The resignation of John M.R. Covey from the State School Board on Monday was entirely consistent with his personal ethical code.
Covey's situation was unusual. How often do an individual's personal convictions translate into a business? That he was involved with a company selling such a seemingly abstract product as "character education" complicated an analysis of the situation.Anyone who followed the activities of the state board knew that character education, or principle-based education, was Covey's prime objective for Utah's schoolchildren. His enthusiasm for the topic dominated his input into discussions of every major board decision in the past six years, including the Shift in Focus document that has been accepted as an overall guide for education at this point in time.
It's hard to fault a person for promoting such a worthwhile end, especially in a world where a decline in moral values has contributed to the decline of families and individuals. Common principles such as honesty, respect for people and property and responsibility to duty are the oil that smooths civilized life. We certainly need more of it, not less.
But when character education becomes concrete in textbooks and other educational materials and when school districts pay for the time of consultants to train teachers in particular concepts, then character education steps across the line from abstract to business.
Whether or not Covey is directly involved in sales to Utah education units, including the State Office of Education, his salary is paid from the common pot into which profits from these sales go.

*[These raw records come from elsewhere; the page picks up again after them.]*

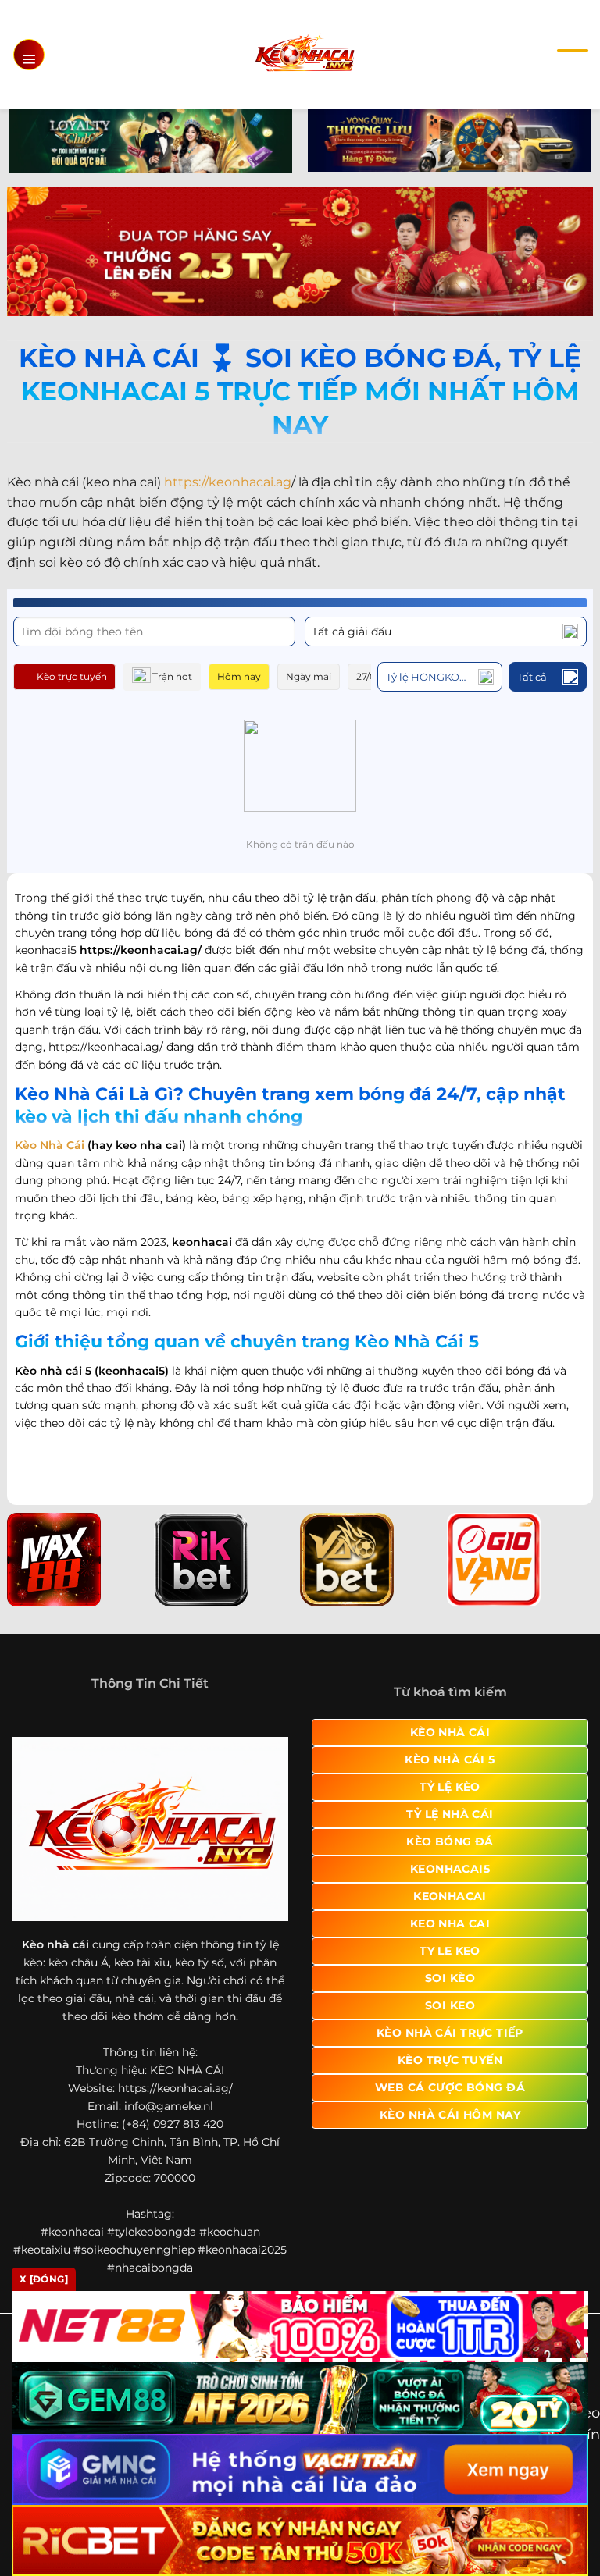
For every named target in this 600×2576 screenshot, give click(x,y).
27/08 (369, 676)
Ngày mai (308, 676)
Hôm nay (239, 676)
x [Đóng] (44, 2279)
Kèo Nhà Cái (49, 1145)
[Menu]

As he himself acknowledged in his resignation letter, it was likely to become more difficult to separate his statements of personal belief about ethical issues from what might be interpreted as advertising for his company's products.
Even if Covey did not apply direct pressure on state office staff to consider Covey Leadership Center materials to support character education efforts, there are subtle effects at work when a person in a leadership position takes a stand.
It's unfortunate that events of the past few weeks have intimated that Covey was promoting LDS standards in proposed state sex education supplements because he suggested the hiring of Wayne Brickey to insert a strong abstinence-based message into the adult guidelines. Although Brickey is an LDS institute teacher, he also is an individual who has made a study of ethical/moral issues.
Premarital sexual abstinence is not exclusively an LDS position. The majority of religions promote sexual abstinence before marriage and fidelty afterward. If the state board is put in the position of screening every potential contractor for religious background, its work could be unnecessarily complicated.
Although there is still plenty of room for discussion of what should go into the sex education guidelines, the LDS and/
or non-LDS issue doesn't need to be part of the debate. People of all religious persuasions - including those who disavow religion entirely - should be able to get together on how best to protect the health of young people.
Abstinence is the policy best calculated to promote physical, emotional and psychological well-being of adolescents. If nothing else, premature sexual activity tends to distract them from what's more important - learning to live productively in today's world.
That was the essence of Covey's message, business aside.
Covey took the high road in resigning his state board position, and did it in a manner consistent with his own reputation for honesty and integrity.
He leaves the board without rancor and with the respect of the great majority of those with whom he associated in that position.